En découvrant le patrimoine de la famille ducale et en ouvrant ses archives au public, en créant la Fondation “Casa de Alba” dont la gestion est confiée à ses fils, Cayetana Stuart-Fitz-James y de Silva a assuré la pérennité de ce patrimoine fabuleux comprenant des documents inestimables, des œuvres de Ribera, Murillo, Zurbarán, Velasquez, Goya, Zuloaga, de Fra Angelico, de Rubens ou du Titien, d’Ingres, de Corot, Renoir, Chagall ou Picasso.

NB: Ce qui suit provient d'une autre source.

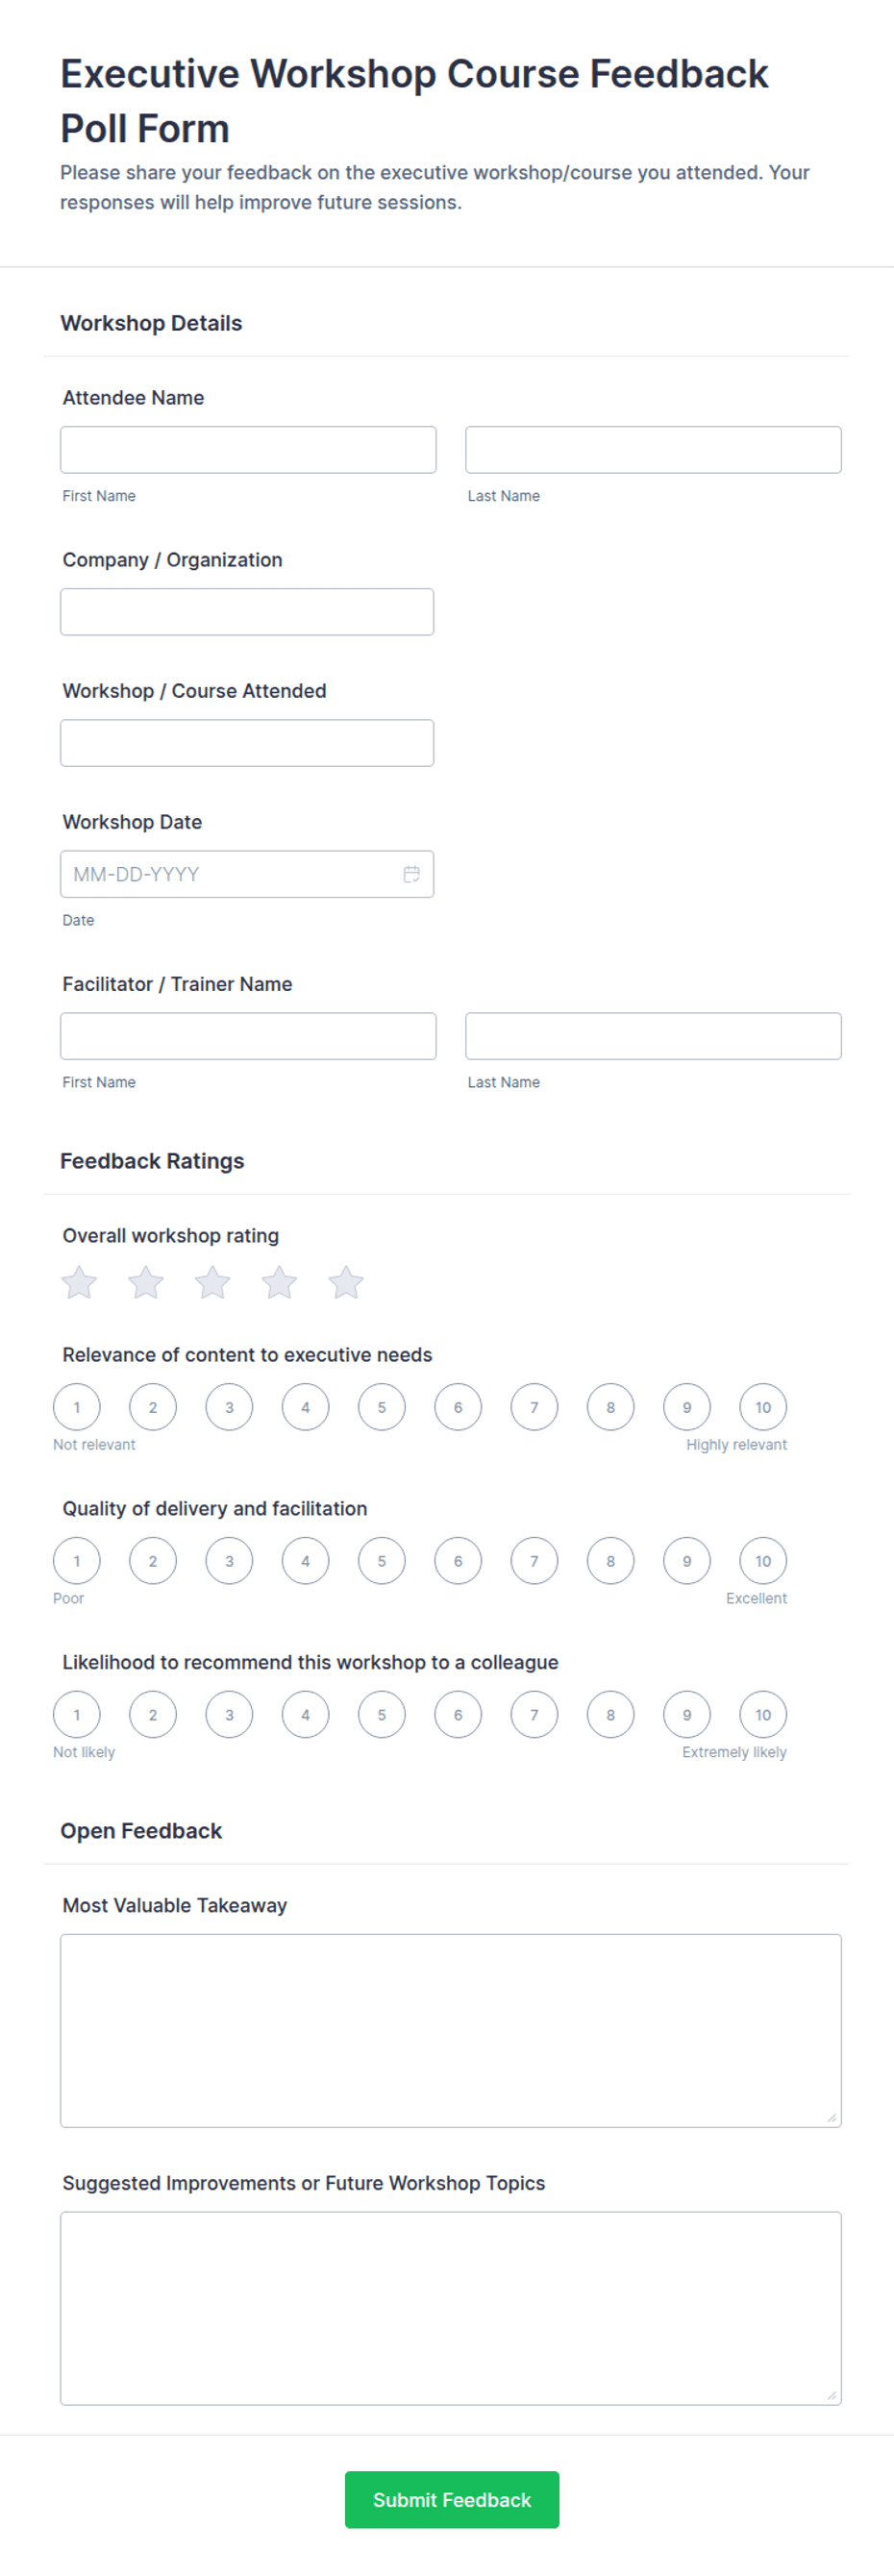Click the Submit Feedback button
The height and width of the screenshot is (2576, 894).
(x=452, y=2499)
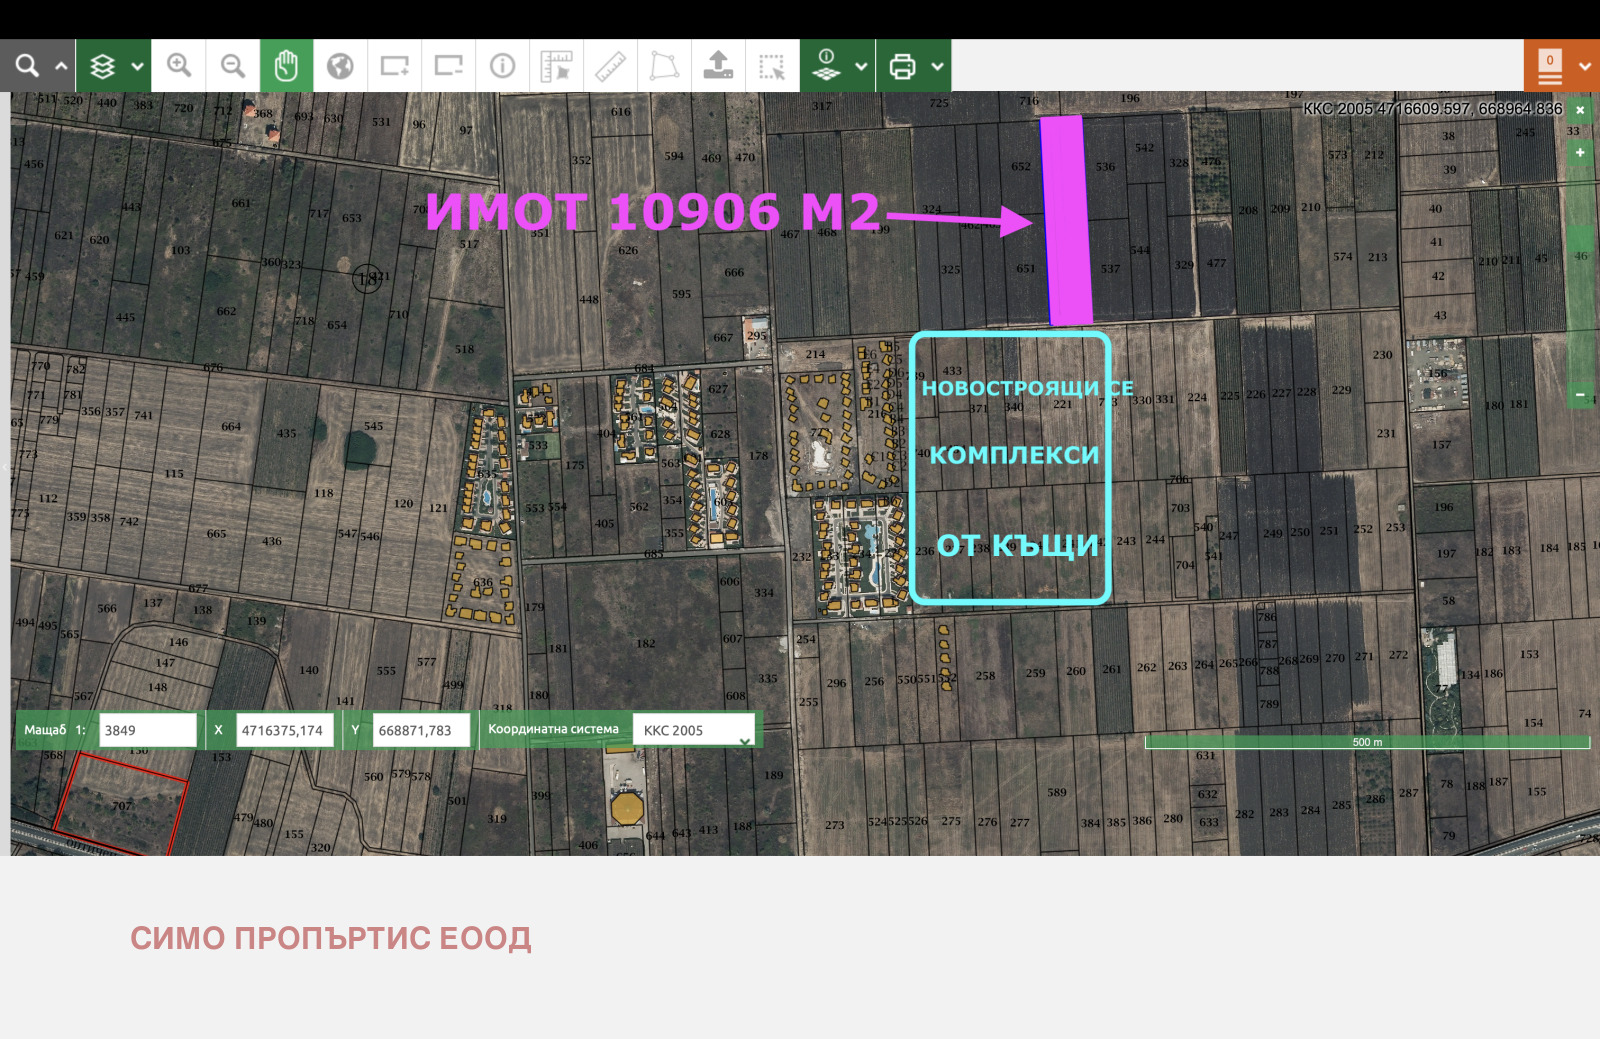Open the map layers panel

click(x=102, y=66)
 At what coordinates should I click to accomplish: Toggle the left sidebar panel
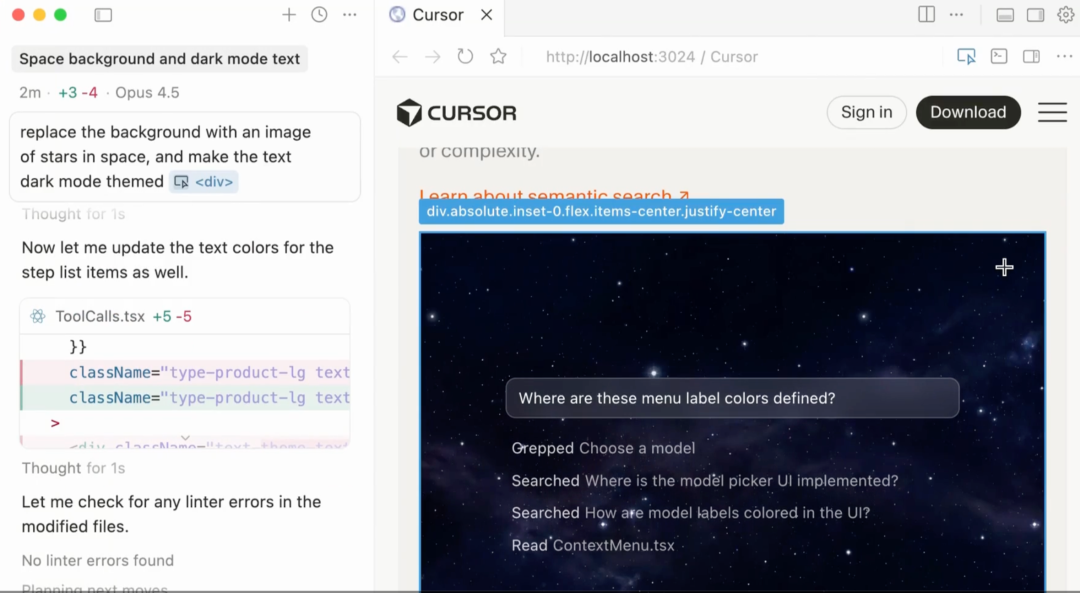point(103,15)
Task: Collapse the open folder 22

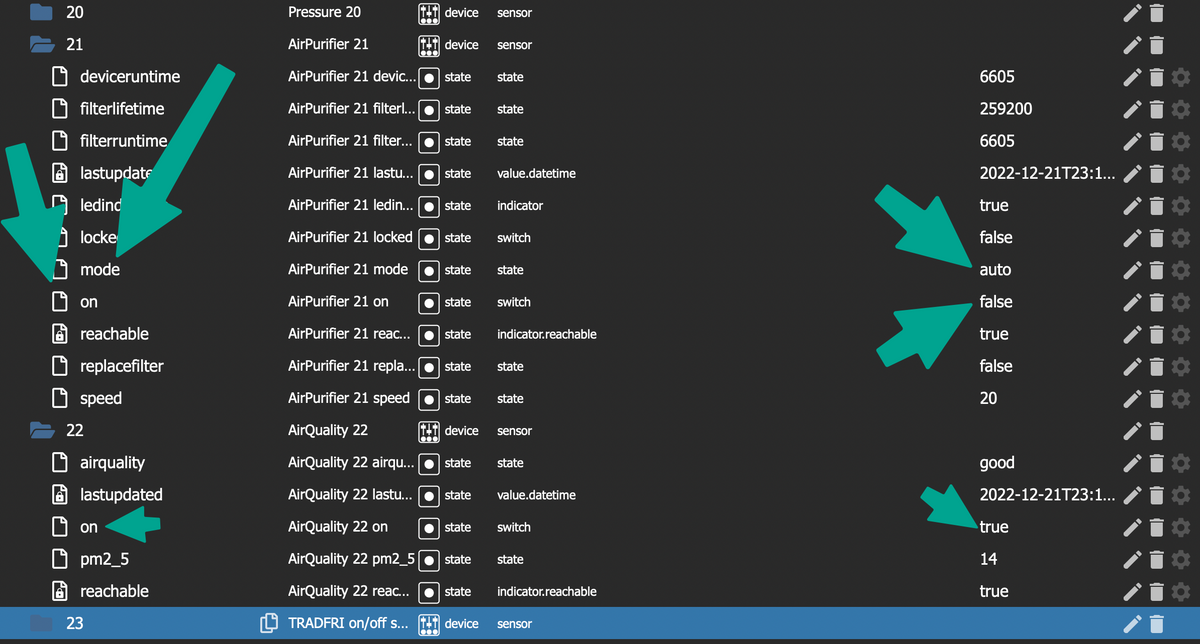Action: [41, 431]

Jusqu’aux portraits de Napoléon III et de l’Impératrice Eugénie peints par Winterhalter.
 
La Ville de Séville avait fait de la duchesse d’Albe sa “Hija Adoptiva” en 1966. Quarante ans plus tard, en 2006, l’Andalousie lui donnera le titre de “Hija Predilecta”.
 
A son décès le 20 novembre 2014, pour lui rendre hommage la municipalité sévillane a décrété une journée de deuil officiel  (la ville d'Alba de Tormes en a décrété trois), a ouvert l’hôtel de ville de la capitale andalouse afin d’aménager la chapelle ardente abritant le cercueil ducal recouvert des armes de la Maison d’Albe et du drapeau espagnol frappé des trois fleurs de lys de la Maison de Bourbon.
 
Cette année-là, Juan José Padilla occupait la pole position de l’escalafón avec 67 corridas.
 
Devant la dépouille de Cayetana Stuart-Fitz-James ont défilé près de 80.000 personnes venues rendre hommage à la duchesse dont le corps sera incinéré.
 
Ses cendres seront déposées d’une part dans la chapelle de la Fraternité des Gitans, en l’église del Valle, à Séville dont elle avait contribué à financer la restauration et d’autre part dans le mausolée des ducs d’Albe, près de Madrid.
 
Cayetana avait composé son épitaphe ; laconique et suprêmement orgueilleuse dans sa simplicité :“Aqui jace Cayetana, que vivio como sintio.